Task directions: Print every entry exactly as it appears, but skip the pictures.

Working data:
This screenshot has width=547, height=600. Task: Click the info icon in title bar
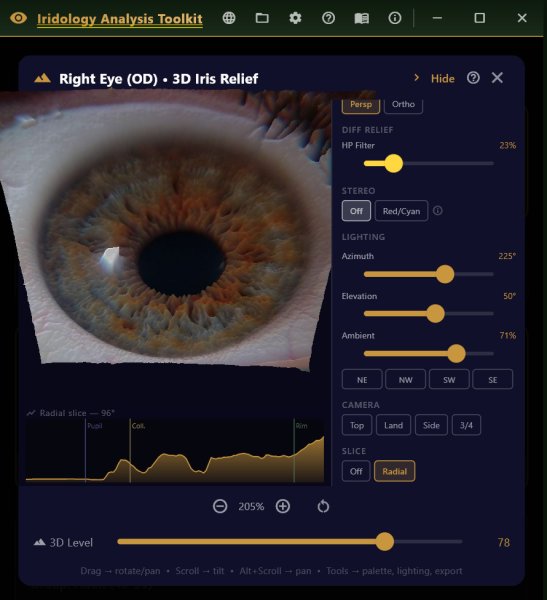[395, 18]
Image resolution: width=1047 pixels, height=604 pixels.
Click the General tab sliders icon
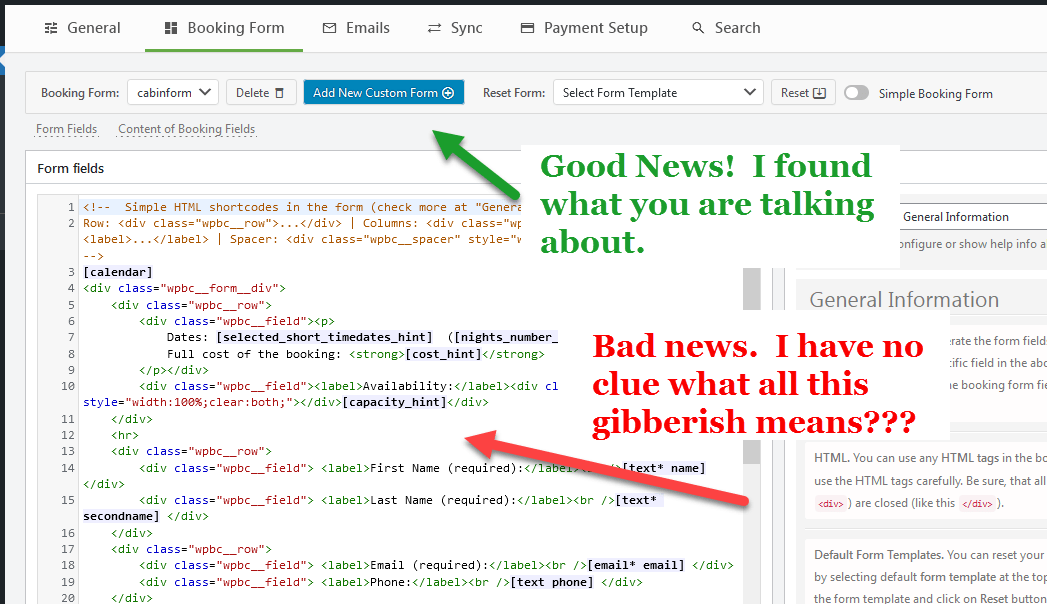click(x=51, y=28)
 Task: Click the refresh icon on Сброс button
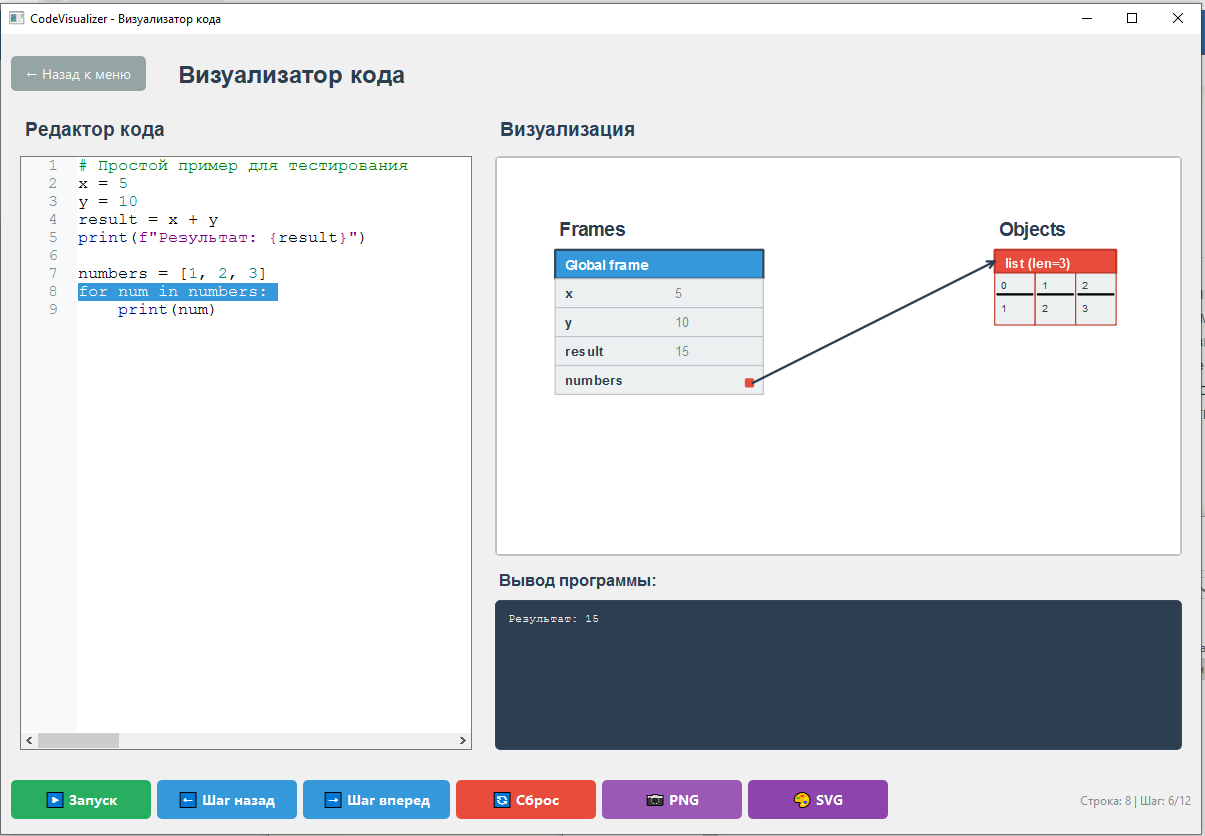tap(502, 800)
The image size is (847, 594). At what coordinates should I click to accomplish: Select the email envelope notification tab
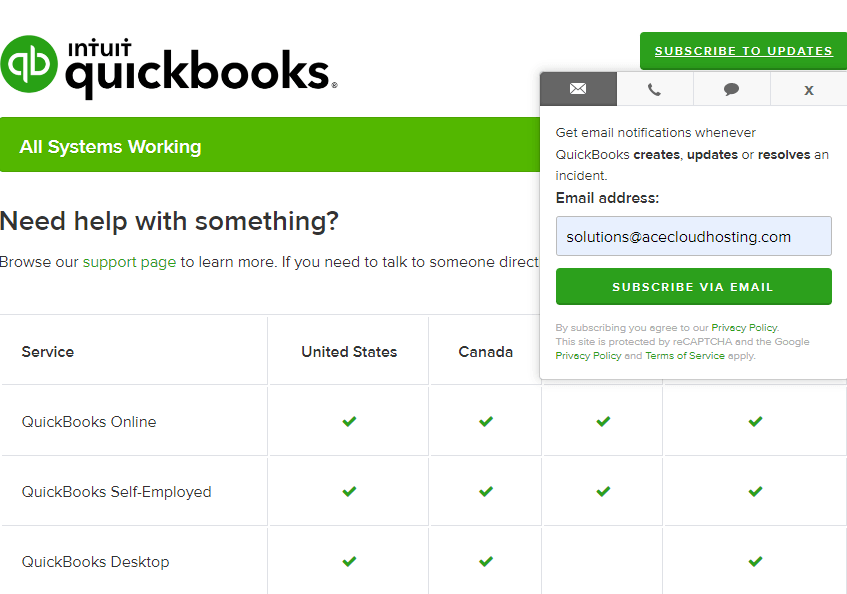(x=578, y=89)
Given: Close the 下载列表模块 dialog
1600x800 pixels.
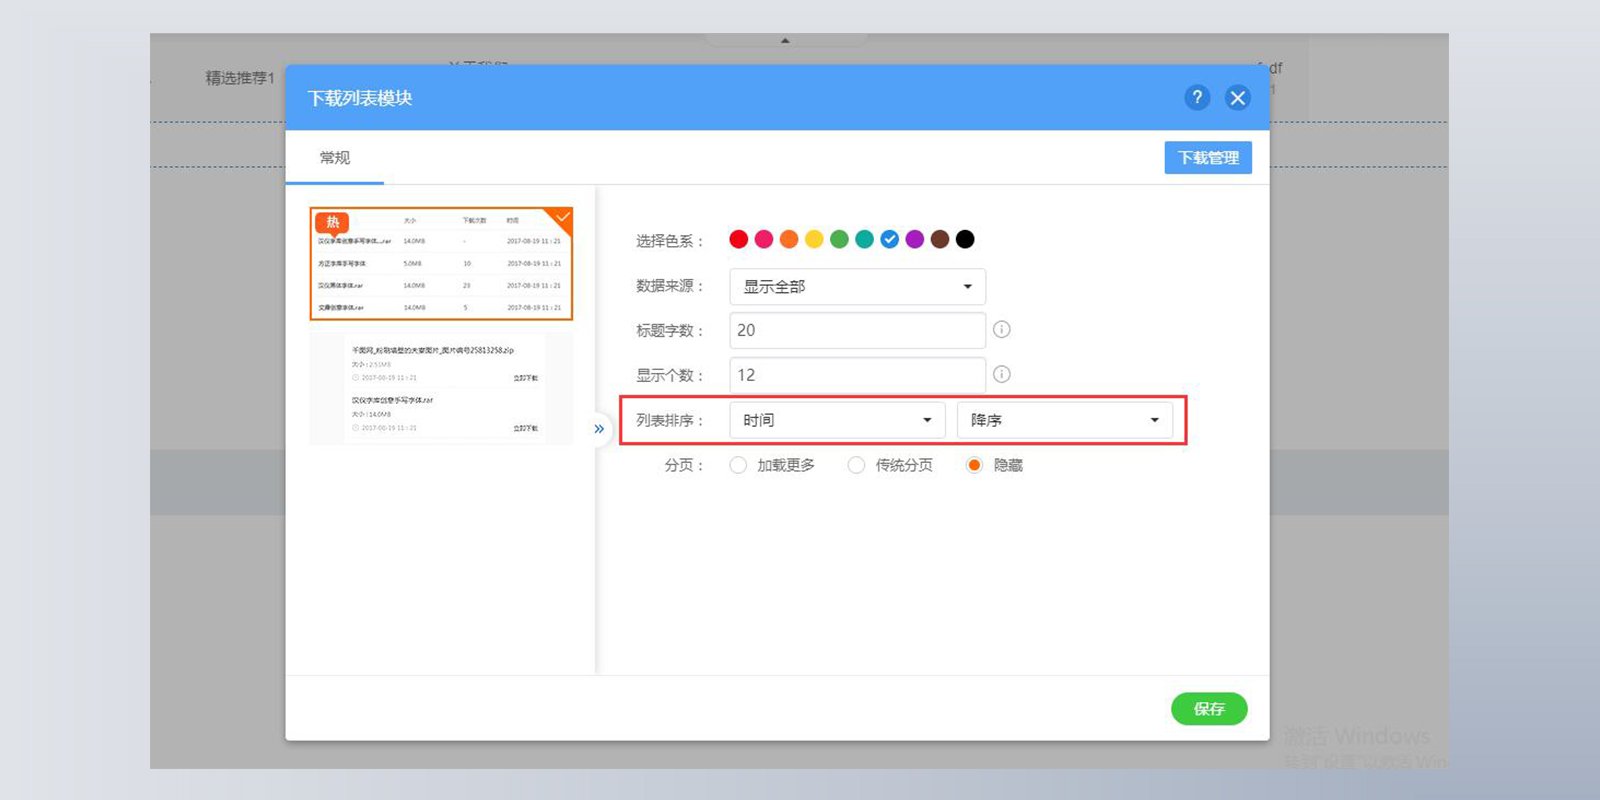Looking at the screenshot, I should tap(1238, 97).
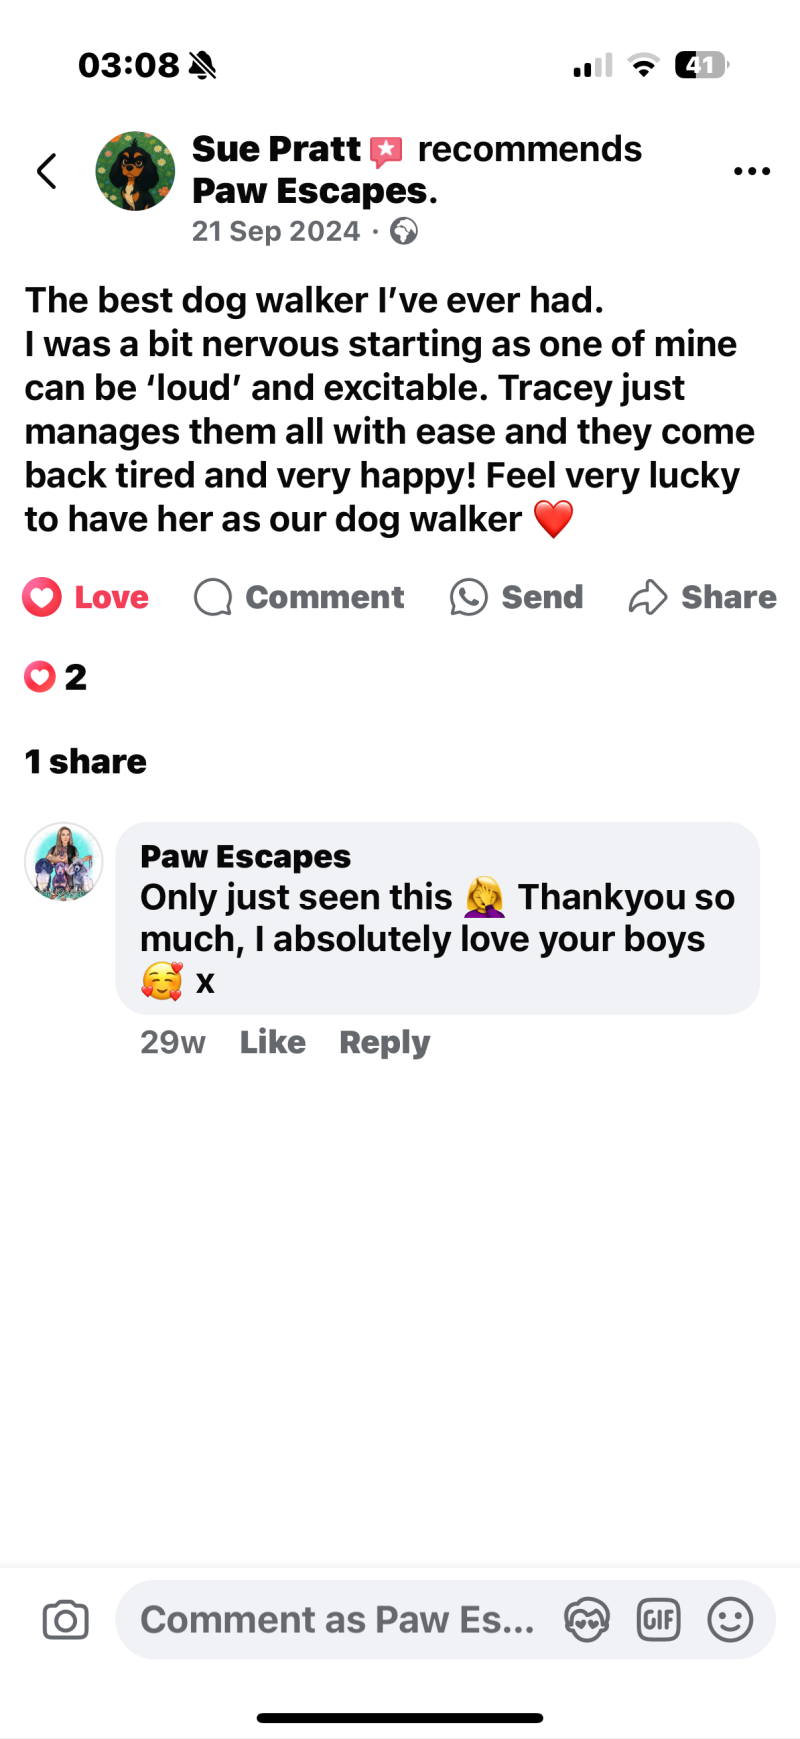
Task: Send the post via WhatsApp
Action: click(516, 597)
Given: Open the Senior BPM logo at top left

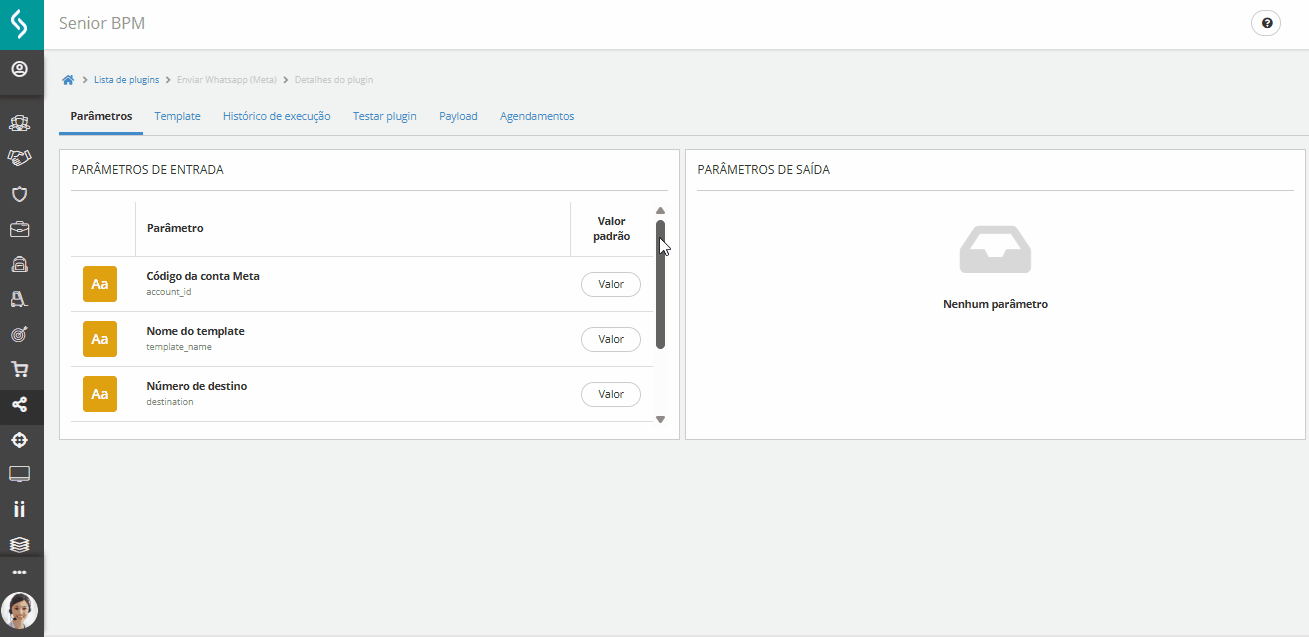Looking at the screenshot, I should point(21,23).
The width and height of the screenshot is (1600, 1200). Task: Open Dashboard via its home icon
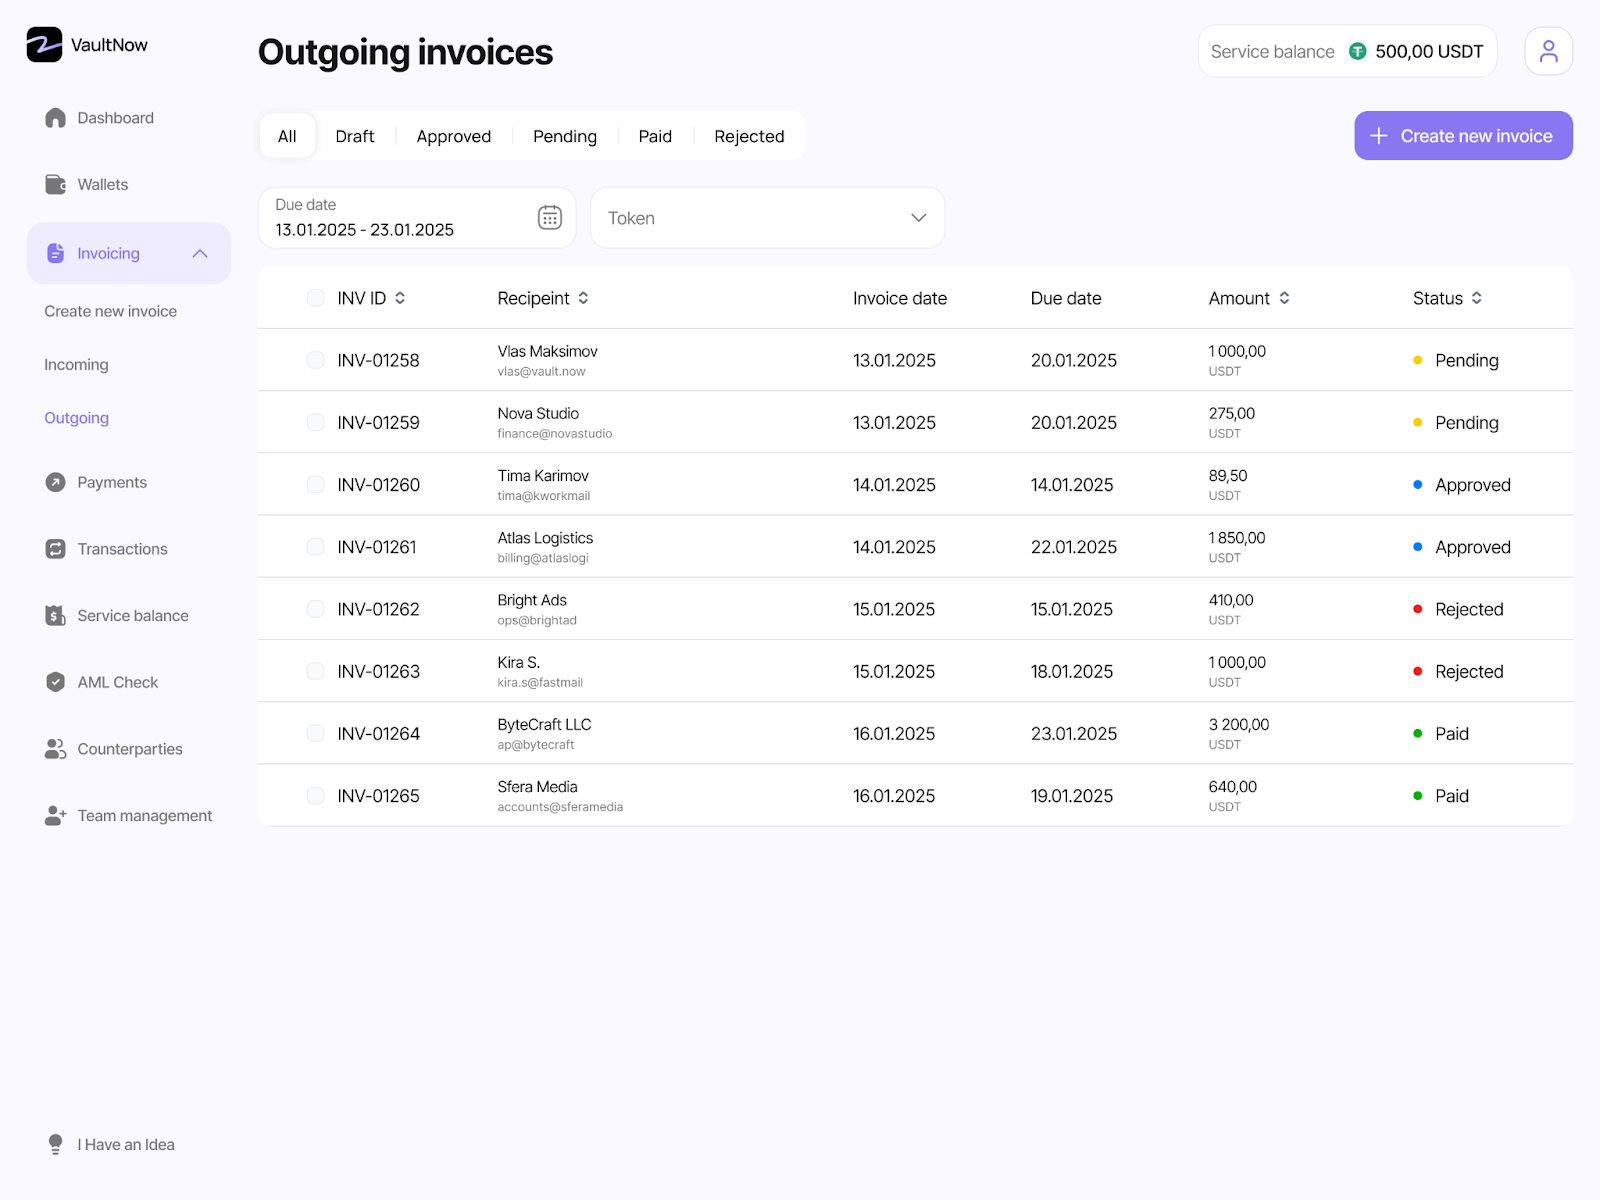(x=56, y=118)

Result of the task:
This screenshot has width=547, height=600. Task: Click the info icon in title bar
[395, 18]
Image resolution: width=1047 pixels, height=604 pixels.
Click the General tab sliders icon
click(x=51, y=28)
 Task: Click the refresh icon on Сброс button
tap(502, 800)
The image size is (847, 594). At what coordinates should I click to accomplish: Select the email envelope notification tab
(x=578, y=89)
Given: Close the 下载列表模块 dialog
1600x800 pixels.
Looking at the screenshot, I should tap(1238, 97).
Task: Send the post via WhatsApp
Action: click(516, 597)
Given: Open the Senior BPM logo at top left

Looking at the screenshot, I should point(21,23).
The width and height of the screenshot is (1600, 1200). Task: Open Dashboard via its home icon
(x=56, y=118)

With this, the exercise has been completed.